Collected data
-- Opening Marker --
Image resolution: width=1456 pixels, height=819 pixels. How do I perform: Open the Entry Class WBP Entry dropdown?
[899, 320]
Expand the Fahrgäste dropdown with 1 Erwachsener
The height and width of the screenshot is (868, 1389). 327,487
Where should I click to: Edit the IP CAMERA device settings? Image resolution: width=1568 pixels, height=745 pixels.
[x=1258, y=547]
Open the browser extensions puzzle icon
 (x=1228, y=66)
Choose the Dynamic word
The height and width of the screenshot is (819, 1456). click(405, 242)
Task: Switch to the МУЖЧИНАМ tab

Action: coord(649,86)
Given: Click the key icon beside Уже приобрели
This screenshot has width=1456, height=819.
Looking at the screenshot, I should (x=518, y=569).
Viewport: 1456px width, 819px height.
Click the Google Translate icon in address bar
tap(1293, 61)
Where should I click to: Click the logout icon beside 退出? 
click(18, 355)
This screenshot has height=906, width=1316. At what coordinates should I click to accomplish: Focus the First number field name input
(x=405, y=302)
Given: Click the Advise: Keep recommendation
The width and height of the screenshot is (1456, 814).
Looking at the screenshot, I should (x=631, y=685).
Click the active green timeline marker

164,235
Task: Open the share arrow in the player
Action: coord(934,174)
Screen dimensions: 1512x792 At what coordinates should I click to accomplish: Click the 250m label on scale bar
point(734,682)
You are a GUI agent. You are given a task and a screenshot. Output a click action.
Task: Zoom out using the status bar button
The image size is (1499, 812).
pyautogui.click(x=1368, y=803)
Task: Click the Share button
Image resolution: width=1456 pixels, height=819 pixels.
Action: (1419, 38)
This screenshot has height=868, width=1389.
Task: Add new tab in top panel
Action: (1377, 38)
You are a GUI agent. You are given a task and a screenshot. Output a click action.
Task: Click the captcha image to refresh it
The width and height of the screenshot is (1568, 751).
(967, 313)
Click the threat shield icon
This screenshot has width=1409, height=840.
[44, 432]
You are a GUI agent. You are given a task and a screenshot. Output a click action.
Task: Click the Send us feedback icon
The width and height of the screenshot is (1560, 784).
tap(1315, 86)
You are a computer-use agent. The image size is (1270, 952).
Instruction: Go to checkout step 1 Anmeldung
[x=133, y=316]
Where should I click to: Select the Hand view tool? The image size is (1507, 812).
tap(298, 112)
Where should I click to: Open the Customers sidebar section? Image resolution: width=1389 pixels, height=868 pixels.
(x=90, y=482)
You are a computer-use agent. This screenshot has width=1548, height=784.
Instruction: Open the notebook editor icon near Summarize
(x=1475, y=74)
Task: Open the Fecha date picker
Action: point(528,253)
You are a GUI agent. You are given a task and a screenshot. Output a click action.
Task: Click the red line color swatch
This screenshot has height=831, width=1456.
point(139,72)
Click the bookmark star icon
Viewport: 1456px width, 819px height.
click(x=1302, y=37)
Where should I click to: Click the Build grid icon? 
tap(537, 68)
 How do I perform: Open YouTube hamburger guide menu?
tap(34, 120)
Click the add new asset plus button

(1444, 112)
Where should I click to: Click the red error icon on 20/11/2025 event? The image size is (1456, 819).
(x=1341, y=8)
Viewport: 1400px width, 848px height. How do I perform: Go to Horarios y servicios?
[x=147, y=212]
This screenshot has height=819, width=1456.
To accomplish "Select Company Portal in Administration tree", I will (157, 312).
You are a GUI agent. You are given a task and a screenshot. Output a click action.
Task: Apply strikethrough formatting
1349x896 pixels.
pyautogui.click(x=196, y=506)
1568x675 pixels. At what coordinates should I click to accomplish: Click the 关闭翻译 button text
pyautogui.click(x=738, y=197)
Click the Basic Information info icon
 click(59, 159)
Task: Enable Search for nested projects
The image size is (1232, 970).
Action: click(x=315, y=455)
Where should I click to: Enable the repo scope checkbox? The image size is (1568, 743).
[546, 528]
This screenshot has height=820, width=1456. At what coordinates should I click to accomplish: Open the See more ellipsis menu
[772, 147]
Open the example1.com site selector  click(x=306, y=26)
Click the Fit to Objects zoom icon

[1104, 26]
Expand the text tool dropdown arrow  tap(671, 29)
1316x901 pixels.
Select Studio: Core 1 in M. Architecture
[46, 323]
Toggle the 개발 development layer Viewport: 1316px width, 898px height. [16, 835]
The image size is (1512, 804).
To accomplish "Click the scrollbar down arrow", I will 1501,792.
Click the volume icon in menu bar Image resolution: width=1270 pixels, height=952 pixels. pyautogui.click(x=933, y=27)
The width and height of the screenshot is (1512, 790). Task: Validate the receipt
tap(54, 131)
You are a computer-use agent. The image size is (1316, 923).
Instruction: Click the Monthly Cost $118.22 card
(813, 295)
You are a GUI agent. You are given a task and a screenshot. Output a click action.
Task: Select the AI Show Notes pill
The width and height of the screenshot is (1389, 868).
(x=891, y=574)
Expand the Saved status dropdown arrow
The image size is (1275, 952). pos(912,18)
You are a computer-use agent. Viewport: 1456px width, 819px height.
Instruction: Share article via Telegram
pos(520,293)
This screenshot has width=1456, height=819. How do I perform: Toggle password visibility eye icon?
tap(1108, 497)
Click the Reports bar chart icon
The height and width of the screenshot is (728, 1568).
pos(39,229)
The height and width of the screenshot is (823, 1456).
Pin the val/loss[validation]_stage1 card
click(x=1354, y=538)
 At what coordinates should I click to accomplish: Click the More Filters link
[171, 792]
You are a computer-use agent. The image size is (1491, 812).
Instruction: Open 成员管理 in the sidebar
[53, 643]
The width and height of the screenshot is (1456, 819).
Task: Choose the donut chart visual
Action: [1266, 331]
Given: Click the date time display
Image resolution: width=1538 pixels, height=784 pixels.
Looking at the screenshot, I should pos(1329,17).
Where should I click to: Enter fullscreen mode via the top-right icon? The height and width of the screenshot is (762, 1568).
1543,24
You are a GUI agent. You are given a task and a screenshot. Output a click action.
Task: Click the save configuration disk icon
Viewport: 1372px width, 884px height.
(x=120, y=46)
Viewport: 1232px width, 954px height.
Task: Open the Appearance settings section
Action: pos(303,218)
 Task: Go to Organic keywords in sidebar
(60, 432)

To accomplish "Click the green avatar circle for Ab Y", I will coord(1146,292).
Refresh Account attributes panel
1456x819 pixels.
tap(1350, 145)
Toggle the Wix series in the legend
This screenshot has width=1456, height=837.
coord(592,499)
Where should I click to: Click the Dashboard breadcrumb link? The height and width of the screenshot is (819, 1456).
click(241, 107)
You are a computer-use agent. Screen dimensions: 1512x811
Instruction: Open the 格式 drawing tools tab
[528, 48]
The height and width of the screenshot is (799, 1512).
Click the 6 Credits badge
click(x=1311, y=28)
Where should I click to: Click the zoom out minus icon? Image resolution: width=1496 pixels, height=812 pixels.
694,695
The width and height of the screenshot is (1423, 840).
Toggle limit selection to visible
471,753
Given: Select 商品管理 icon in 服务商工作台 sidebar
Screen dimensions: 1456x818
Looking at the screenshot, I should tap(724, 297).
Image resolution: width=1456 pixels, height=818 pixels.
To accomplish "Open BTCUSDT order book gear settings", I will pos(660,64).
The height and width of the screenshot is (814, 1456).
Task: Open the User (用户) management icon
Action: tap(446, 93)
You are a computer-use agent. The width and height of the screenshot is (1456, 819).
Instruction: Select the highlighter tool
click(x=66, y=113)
-- Closing Marker --
#### EXERCISE INSTRUCTIONS
Your answer must consist solely of the lines above between the line holding "Where should I click to: Click the zoom" and the line holding "Image resolution: width=1456 pixels, height=818", inclusive, copied exactly.

#### ANSWER
Where should I click to: Click the zoom out minus icon? Image resolution: width=1496 pixels, height=812 pixels.
694,695
The width and height of the screenshot is (1423, 840).
Toggle limit selection to visible
471,753
Given: Select 商品管理 icon in 服务商工作台 sidebar
Screen dimensions: 1456x818
Looking at the screenshot, I should tap(724, 297).
Image resolution: width=1456 pixels, height=818 pixels.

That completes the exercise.